The 12z RUC progs show that continuous moisture influx should not be a problem, with ample surface dews in the upper 60s and lower 70s working into the region ahead of the cold front/surface low. Additionally, LI values should be very magnanimous with values AOB -5 by early afternoon.
The extensive atmospheric instability and moisture profiles are reflected in the rather impressive forecast Theta-E profiles for later this afternoon, which points to the great concern for this setup as that cool, drier SW air aloft intersects a very unstable lower troposphere with ample backed surface winds.
While low-level jet profiles may be somewhat more marginal early this afternoon, they should really improve between 21z and 00z, helping to enhance hodographs closer to the Ohio River Valley, which could spell trouble for parts of S IL/S IN and N KY.
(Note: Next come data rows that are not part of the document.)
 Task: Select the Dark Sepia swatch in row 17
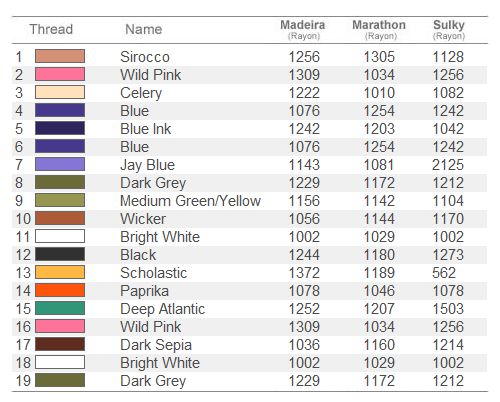click(60, 344)
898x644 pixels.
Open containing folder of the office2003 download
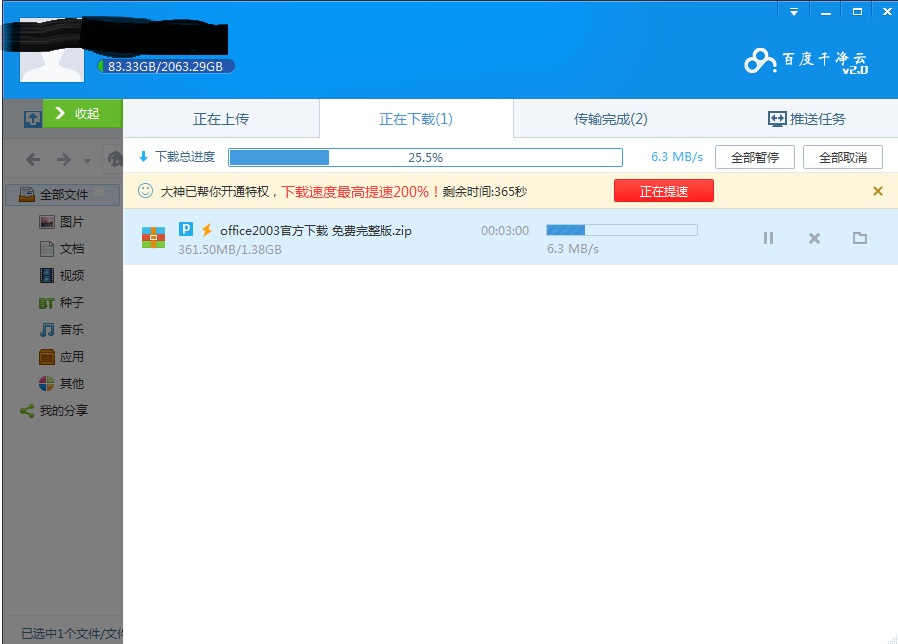coord(860,238)
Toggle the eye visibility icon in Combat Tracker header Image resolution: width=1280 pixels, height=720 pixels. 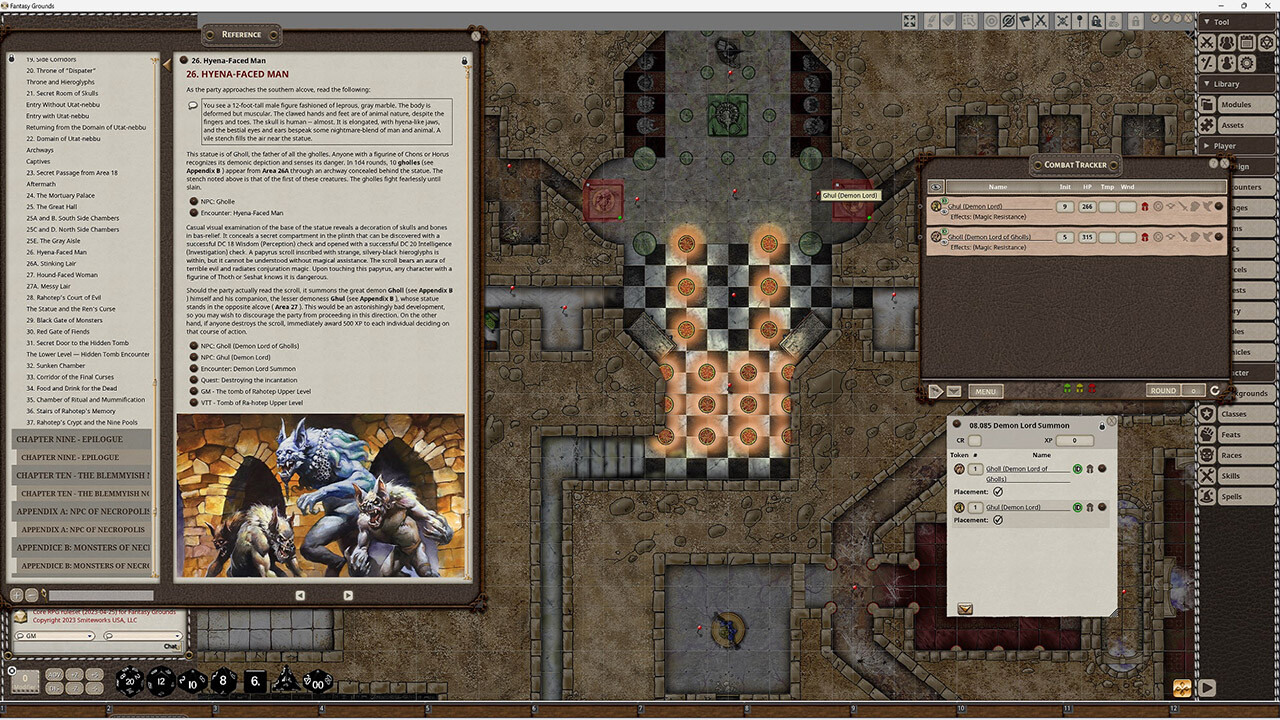(936, 187)
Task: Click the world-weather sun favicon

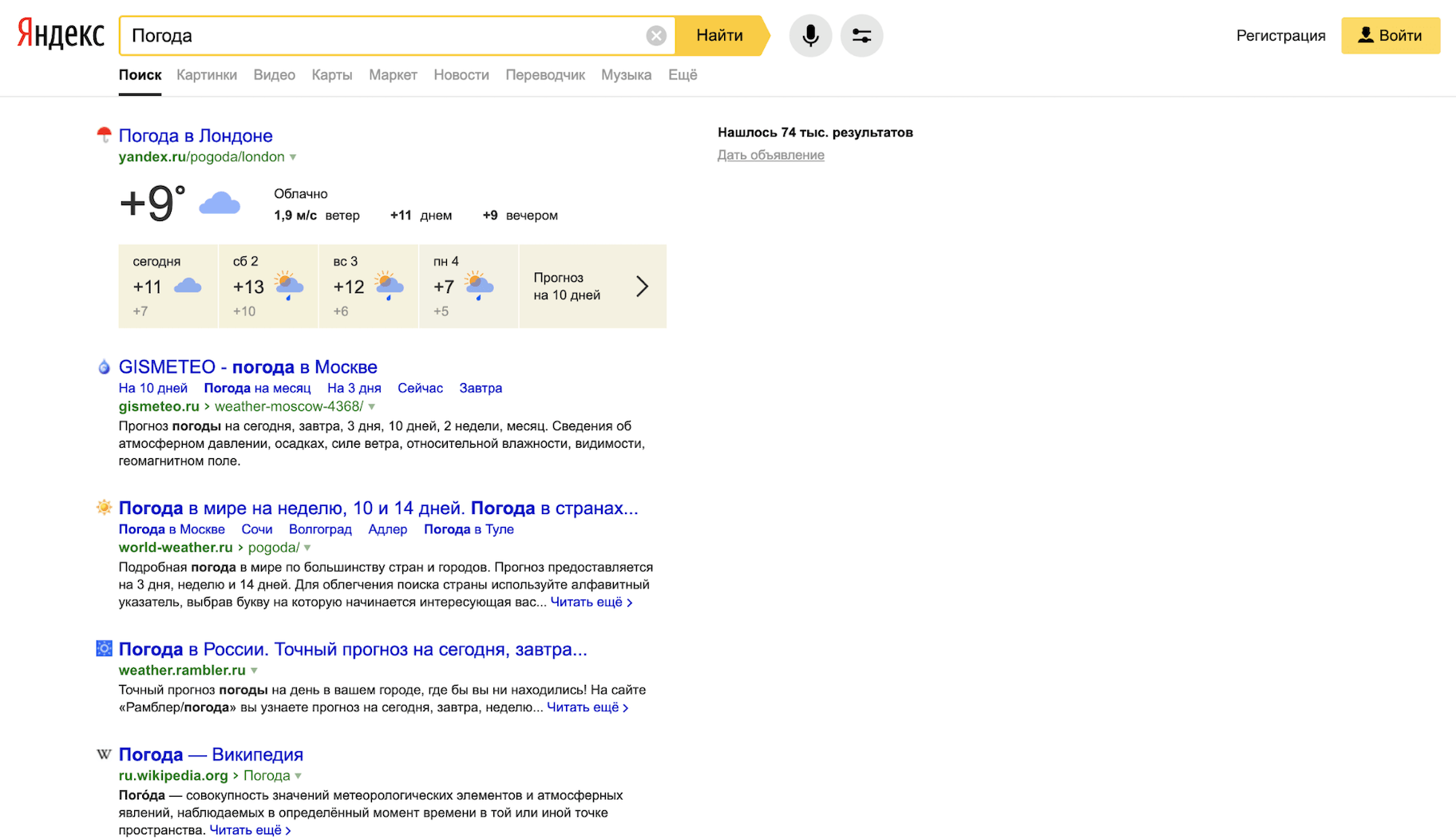Action: tap(104, 508)
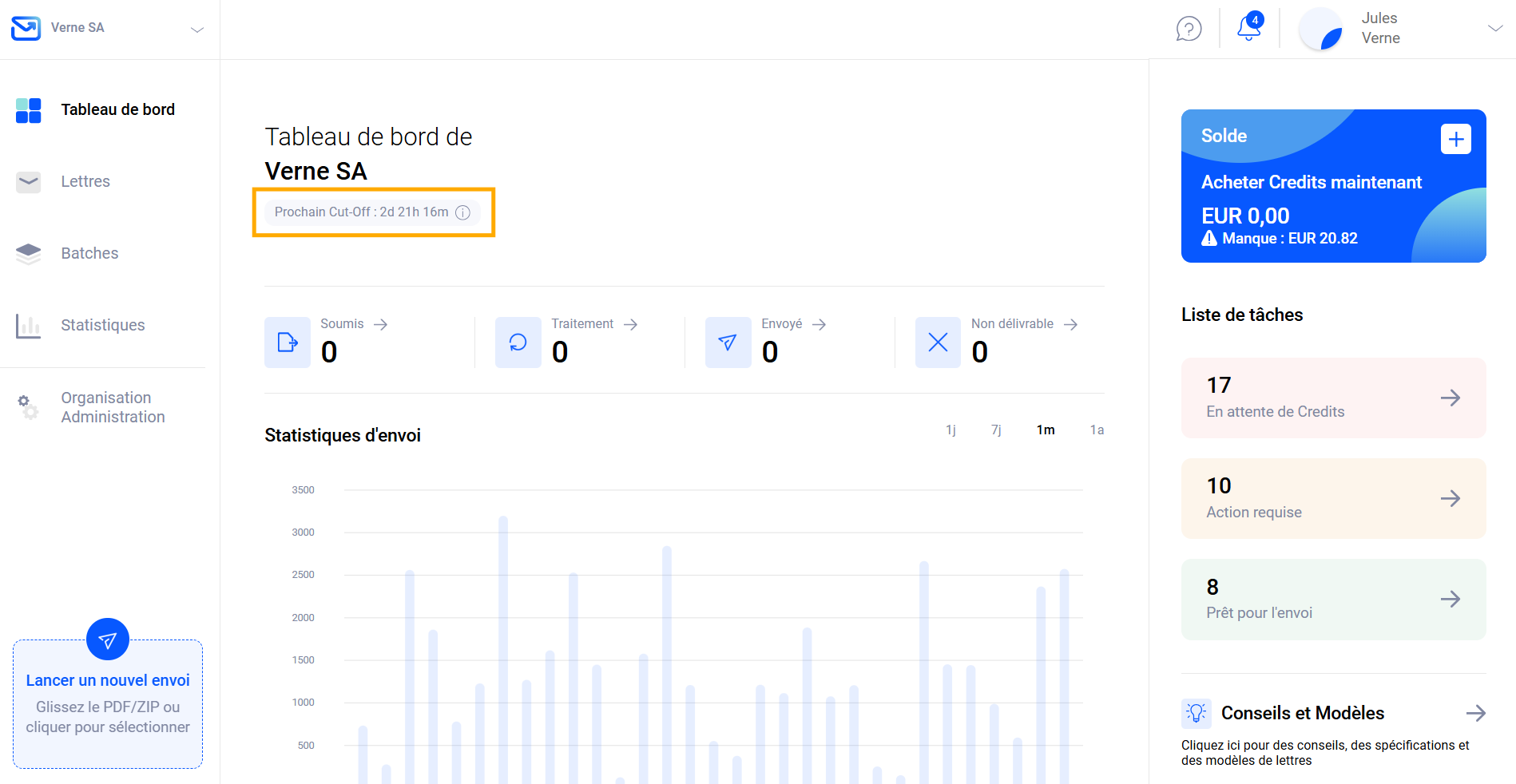
Task: Select the 1a time range
Action: click(1097, 430)
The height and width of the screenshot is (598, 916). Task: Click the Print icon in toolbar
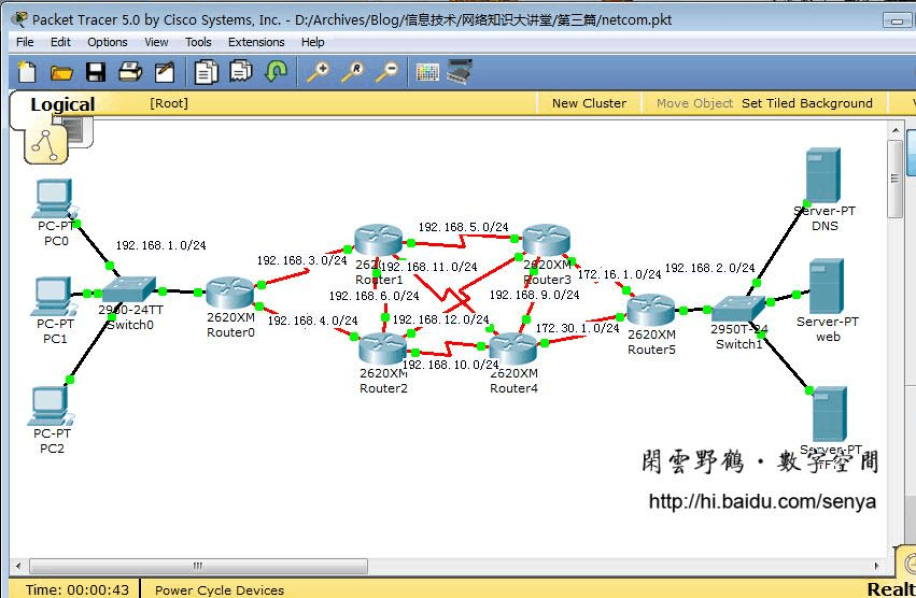coord(131,72)
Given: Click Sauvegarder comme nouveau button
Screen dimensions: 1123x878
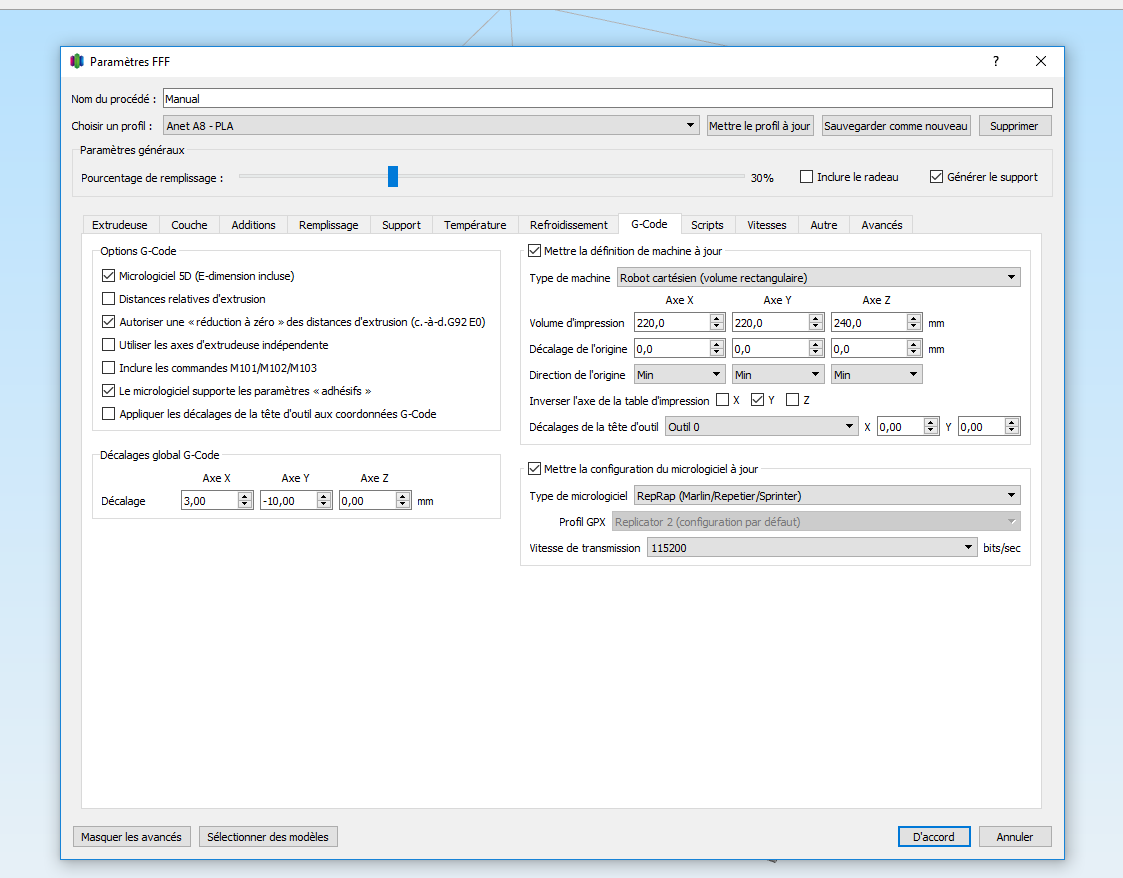Looking at the screenshot, I should (896, 125).
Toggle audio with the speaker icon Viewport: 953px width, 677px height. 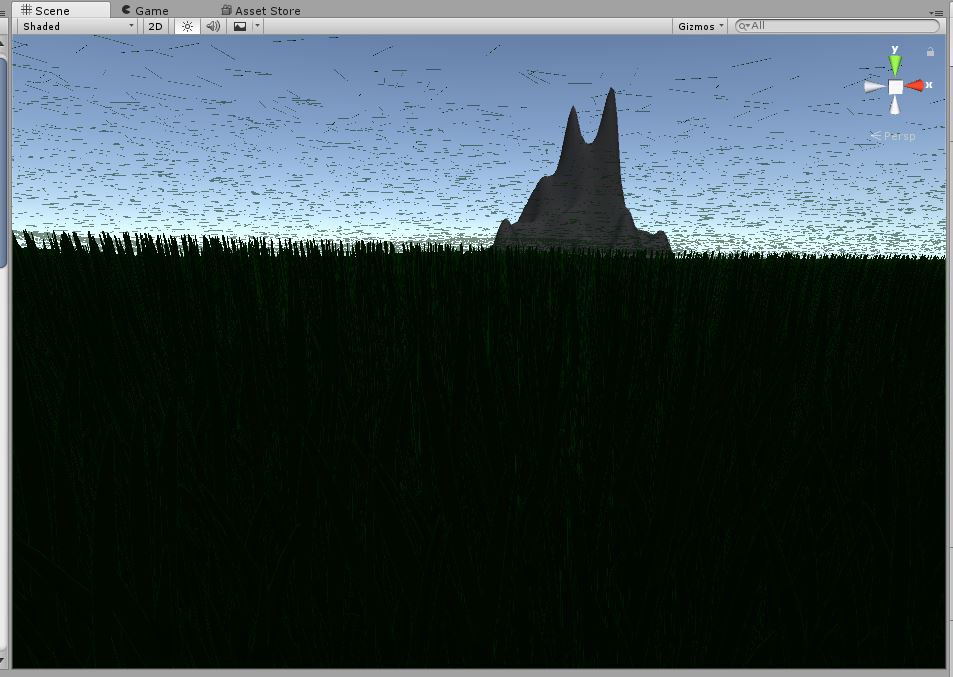tap(211, 27)
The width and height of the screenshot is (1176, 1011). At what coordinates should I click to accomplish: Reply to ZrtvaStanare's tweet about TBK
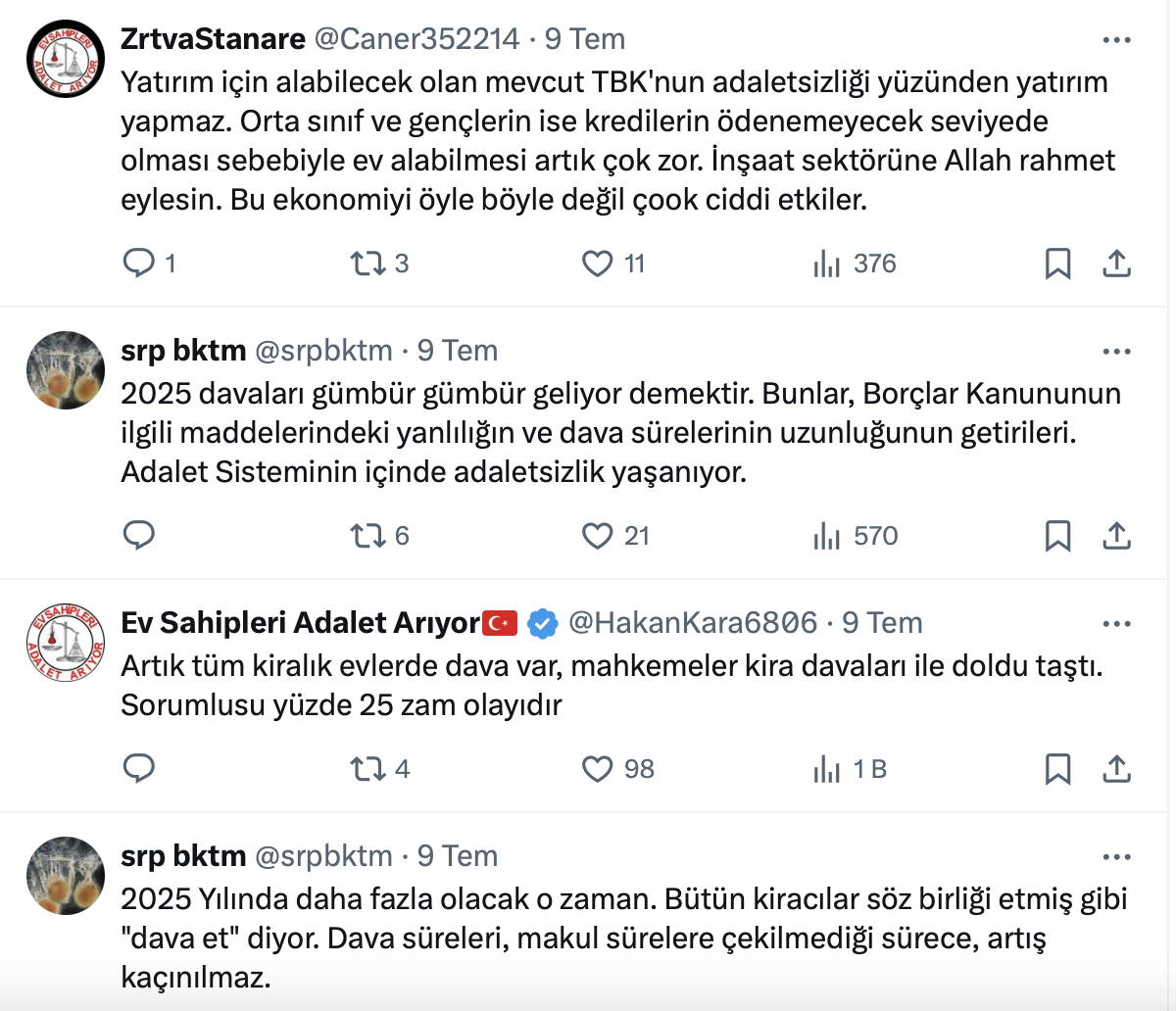coord(139,263)
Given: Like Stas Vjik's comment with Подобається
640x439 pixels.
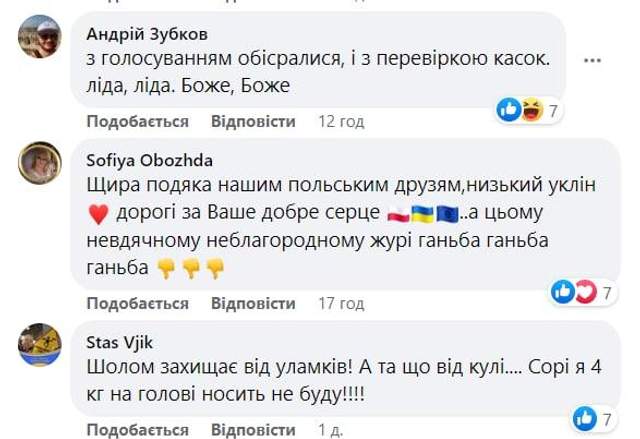Looking at the screenshot, I should (x=138, y=430).
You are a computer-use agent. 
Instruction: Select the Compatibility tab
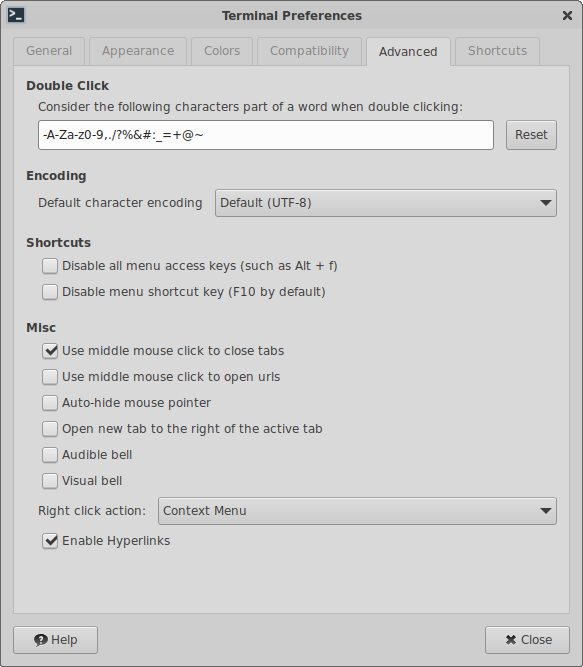tap(310, 51)
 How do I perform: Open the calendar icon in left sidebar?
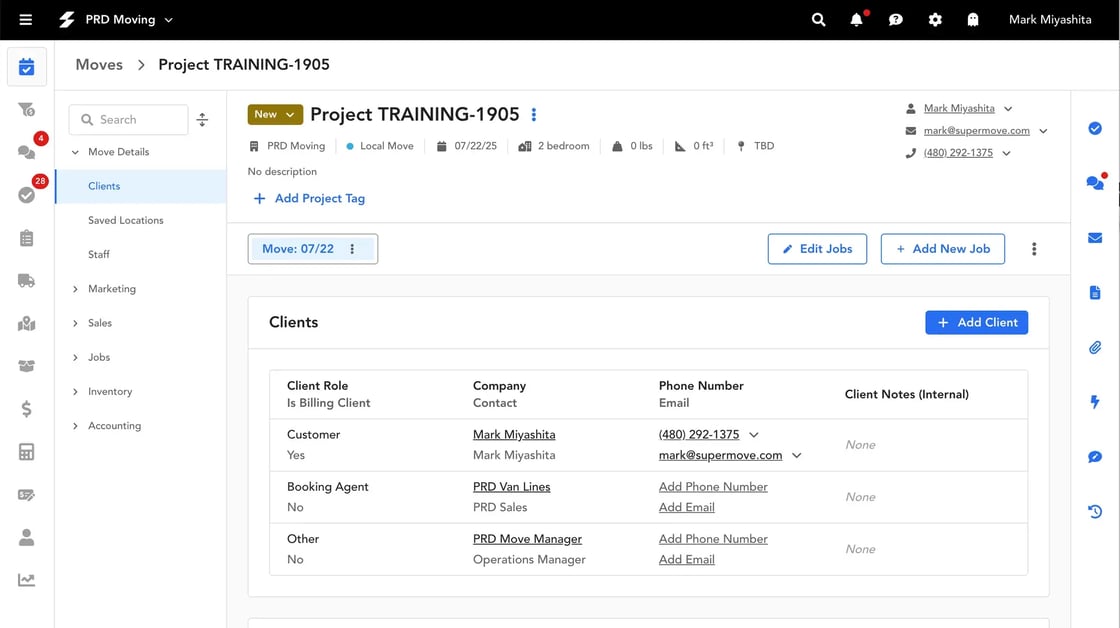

Initiation is likely to occur sometime between 18z and 21z. Due to a somewhat weaker cap and different dynamics than Tuesday, it’s possible that when initiation does occur, the environment could be hindered by too much ongoing convection as a opposed to the more favored mode of a few discrete supercells. OFBs could also be a major player today, as always, along with a few surprise cells that root in the warm front boundary and take advantage of any helicity and instability that would reside there if ample clearing occurs. Finally, there’s always the possibility that better ongoing convection across the southern part of the risk area could intercede some of the better moisture and cause a more paltry show further north or that convection could evolve into a more linear mode much more quickly.